Chase Utley is on the disabled list with an ankle injury; still, he spent an hour Friday watching video. That sort of professionalism is priceless.

Utley isn't on the field, though. The absence of experience requires constant vigilance.

To wit: Bench coach Larry Bowa can produce a piercing whistle; Mackanin cannot. The Phillies infielders are positioned before every batter, but, too often, they will fail to adjust their positioning as the count changes. When a fast hitter gets a strike or two on him, the infielders might continue to play close, in case he bunts.

That's when Mackanin says, "Larry, whistle for me."

The fielder looks over, and is repositioned.

"These guys are just not used to the sophisticated level we play at," Mackanin said.

The only way to get used to it is to live it, and live it the right way, every day.

Mackanin played nearly nine major league seasons, a part-time player with four franchises, including the ascending Phillies in 1978 and '79. He spent parts of 10 seasons playing in the minors, though. This is his 13th season managing or coaching in the majors, which means he spent more than half of his tenure as a pro coach and manager elsewhere, including Venezuela.

Mackanin is reverent every time he enters a big-league ballpark. He asks the same of his players.

"My perception of the major leagues is, this is the Vatican. These are the cathedrals of baseball. I expect them to respect the game," said Mackanin, a straight shooter who understands this generation's urge for individuality. "I don't care if you have a beard or a mustache, earrings - I don't care. Just play the right way."

And only concern yourself with yourself.

"Don't show up late and tell me, 'The other guy was late.' Don't not hustle and say, 'You didn't say anything to Joe Bag-o-Donuts,' " Mackanin said. "I ask them, 'What does that have to do with you? Know what your role is. Don't worry about the future. Don't worry about the money. Worry about playing the game and working at it.' "

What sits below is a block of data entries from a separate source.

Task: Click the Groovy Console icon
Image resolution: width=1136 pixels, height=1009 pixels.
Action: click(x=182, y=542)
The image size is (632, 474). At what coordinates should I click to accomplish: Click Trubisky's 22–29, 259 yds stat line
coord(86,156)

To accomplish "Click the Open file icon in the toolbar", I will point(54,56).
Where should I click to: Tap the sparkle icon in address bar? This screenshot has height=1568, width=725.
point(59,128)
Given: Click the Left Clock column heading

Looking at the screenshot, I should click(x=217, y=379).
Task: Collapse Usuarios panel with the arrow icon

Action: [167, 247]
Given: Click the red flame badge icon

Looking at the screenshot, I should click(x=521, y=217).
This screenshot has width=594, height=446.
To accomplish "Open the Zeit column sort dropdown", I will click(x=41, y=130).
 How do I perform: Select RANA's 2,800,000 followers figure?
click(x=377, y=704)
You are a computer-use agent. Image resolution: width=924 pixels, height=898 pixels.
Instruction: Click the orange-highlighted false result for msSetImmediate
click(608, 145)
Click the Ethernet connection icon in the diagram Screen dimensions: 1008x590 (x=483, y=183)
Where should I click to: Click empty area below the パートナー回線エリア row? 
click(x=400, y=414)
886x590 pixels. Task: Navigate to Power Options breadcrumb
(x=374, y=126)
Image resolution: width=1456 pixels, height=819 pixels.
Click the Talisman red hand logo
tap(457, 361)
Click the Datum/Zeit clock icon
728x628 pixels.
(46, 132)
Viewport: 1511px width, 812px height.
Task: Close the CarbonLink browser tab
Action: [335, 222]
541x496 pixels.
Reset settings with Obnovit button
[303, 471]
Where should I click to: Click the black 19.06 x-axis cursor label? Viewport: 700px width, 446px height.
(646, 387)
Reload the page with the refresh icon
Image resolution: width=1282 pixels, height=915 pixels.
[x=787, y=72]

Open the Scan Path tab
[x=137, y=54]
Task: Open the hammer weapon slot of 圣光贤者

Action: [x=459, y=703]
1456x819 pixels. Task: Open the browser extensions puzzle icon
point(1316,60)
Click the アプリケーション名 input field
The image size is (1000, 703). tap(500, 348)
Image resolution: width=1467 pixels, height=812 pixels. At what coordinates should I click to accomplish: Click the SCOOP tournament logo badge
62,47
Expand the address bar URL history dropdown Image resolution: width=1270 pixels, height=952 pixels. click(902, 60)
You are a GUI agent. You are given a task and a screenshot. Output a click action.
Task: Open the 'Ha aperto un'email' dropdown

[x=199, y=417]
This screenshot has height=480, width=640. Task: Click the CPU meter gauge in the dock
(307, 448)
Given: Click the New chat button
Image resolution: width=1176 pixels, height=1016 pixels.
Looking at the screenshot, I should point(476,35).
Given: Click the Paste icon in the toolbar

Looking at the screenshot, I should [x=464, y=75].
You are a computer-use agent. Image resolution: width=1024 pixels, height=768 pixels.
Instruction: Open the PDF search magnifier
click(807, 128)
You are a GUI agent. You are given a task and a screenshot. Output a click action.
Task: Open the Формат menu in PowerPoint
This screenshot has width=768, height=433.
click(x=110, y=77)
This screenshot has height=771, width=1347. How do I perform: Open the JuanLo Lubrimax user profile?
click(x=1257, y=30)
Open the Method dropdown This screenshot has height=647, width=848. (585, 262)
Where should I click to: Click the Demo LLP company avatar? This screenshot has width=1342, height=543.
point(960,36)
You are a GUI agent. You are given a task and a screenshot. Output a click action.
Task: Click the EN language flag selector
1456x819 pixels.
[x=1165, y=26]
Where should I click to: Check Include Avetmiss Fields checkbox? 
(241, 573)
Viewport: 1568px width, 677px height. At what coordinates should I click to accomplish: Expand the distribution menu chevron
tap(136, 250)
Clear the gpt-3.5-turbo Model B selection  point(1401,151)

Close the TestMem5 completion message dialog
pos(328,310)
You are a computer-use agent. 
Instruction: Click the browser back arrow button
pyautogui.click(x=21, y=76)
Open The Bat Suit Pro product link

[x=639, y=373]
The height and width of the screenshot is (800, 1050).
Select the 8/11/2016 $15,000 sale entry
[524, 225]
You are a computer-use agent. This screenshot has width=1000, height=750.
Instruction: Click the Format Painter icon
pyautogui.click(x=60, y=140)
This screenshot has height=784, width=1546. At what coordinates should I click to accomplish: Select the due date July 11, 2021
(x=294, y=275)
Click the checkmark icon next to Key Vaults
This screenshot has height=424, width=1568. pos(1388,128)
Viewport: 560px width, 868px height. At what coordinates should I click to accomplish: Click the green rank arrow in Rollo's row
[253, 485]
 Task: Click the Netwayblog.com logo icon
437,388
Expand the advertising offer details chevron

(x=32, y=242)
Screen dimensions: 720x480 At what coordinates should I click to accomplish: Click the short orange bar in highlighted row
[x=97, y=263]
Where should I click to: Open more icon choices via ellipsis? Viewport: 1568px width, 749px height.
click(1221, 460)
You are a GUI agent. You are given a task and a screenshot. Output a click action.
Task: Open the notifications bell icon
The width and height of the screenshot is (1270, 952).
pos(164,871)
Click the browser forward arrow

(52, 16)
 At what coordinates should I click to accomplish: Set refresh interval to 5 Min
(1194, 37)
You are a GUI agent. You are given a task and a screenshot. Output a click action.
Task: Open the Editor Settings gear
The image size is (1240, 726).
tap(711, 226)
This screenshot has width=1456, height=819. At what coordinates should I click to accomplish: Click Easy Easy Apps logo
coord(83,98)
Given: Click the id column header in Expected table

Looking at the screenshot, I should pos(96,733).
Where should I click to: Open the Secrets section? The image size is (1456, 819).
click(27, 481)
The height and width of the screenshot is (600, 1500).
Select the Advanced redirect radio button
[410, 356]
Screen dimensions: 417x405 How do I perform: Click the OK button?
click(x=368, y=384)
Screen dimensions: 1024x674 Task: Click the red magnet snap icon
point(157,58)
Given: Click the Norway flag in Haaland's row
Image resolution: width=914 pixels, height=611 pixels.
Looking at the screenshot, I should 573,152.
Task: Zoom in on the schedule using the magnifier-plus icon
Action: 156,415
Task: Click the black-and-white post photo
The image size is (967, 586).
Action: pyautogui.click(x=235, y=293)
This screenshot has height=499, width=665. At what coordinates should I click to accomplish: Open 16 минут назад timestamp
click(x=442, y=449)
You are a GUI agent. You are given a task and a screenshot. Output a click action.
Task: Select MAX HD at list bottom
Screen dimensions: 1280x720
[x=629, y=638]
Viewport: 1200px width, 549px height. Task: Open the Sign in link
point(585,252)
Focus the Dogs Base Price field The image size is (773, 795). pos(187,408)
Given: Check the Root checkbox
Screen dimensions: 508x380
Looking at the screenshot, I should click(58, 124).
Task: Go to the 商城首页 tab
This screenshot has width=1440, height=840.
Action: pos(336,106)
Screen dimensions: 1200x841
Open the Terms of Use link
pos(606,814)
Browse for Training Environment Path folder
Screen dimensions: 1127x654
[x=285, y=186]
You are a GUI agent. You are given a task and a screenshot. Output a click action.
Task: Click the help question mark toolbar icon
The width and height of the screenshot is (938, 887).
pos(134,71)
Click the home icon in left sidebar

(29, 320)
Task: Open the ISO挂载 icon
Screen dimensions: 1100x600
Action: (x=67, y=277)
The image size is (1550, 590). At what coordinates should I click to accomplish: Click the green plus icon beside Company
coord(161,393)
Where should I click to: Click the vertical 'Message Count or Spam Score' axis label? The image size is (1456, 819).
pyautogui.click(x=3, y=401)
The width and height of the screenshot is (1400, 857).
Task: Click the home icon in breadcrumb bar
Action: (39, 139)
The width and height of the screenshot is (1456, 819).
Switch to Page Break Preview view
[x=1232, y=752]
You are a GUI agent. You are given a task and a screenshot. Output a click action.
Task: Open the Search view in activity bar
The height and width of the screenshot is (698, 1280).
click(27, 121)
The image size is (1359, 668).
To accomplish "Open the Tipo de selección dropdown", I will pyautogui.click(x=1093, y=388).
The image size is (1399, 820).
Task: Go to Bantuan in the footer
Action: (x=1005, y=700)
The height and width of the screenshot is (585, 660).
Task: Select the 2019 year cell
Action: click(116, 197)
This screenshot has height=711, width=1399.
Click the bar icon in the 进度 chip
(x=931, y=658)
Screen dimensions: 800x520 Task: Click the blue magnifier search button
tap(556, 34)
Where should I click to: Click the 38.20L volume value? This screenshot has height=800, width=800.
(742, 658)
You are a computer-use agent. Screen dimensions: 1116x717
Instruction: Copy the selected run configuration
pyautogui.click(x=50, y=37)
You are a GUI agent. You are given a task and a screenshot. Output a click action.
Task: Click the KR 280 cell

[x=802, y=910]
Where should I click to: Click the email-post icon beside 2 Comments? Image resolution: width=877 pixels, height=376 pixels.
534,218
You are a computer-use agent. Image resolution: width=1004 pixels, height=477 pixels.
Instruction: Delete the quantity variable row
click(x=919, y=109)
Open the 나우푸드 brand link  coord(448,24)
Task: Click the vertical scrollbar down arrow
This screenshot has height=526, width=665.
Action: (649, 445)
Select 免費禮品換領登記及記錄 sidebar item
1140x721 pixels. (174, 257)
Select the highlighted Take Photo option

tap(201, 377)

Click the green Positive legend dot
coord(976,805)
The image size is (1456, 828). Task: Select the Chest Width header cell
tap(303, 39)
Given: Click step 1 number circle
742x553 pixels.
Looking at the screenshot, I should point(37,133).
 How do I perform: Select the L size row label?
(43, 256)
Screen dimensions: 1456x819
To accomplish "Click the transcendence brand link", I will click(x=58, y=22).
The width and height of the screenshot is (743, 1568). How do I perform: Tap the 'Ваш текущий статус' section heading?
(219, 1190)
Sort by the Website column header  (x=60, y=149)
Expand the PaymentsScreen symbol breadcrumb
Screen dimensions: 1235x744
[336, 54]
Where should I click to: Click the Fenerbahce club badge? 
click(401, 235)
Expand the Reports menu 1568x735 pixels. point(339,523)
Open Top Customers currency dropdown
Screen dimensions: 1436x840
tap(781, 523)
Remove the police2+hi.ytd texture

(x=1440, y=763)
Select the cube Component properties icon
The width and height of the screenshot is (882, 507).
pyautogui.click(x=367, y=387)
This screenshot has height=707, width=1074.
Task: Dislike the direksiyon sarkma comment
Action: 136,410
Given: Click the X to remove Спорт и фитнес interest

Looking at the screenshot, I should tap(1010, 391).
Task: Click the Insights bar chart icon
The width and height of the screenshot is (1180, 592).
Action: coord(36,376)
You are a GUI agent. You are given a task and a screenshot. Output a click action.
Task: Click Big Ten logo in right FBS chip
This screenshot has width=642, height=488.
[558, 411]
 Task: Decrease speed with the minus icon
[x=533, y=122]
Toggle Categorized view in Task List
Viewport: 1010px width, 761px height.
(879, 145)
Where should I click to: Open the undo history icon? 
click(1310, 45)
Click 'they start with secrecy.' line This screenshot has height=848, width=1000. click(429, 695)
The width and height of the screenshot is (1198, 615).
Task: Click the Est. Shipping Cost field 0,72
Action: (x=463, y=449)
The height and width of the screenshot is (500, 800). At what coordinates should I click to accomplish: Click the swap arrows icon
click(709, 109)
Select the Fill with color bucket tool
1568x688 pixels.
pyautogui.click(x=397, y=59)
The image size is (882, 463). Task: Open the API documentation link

At that moment Amaro walked to Mackanin's office and stood outside. It was time for their meeting - a meeting that will happen daily until October, when both men might be let go by MacPhail. Yesterday, Mackanin hadn't thought much further ahead than getting Hamels some run support in his 17th start of the season.

"I'm not here to make my mark on this team," Mackanin said. "I'm not here to make sweeping changes."

Mackanin is here to put on his boots and minimize the damage.

It's a dirty job, but he's the right man to do it.